• Task instructions:
Check each line below for "screenshot" and report how many have it, nothing else.

(Dataset entries)
# # # # #

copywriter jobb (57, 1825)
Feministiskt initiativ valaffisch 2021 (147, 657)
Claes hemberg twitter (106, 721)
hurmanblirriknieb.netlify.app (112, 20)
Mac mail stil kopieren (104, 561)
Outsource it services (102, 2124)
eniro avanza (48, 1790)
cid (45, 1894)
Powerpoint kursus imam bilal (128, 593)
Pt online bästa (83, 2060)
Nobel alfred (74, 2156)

# # # # #

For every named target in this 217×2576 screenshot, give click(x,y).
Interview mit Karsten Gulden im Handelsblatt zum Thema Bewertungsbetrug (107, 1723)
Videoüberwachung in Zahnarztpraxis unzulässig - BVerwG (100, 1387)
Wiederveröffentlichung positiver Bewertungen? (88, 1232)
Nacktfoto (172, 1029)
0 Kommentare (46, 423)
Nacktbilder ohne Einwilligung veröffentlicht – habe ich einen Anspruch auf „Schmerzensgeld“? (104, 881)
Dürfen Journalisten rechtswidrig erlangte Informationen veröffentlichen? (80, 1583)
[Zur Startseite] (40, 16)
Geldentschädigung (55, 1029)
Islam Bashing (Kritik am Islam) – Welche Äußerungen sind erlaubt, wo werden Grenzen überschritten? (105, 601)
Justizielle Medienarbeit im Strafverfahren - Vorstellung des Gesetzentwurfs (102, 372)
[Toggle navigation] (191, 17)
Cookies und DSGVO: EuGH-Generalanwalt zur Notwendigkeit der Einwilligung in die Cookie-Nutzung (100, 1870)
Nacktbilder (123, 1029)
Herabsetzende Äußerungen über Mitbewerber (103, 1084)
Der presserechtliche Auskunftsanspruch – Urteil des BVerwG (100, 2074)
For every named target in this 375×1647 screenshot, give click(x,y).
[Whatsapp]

# # # # #

• Exercise response:
2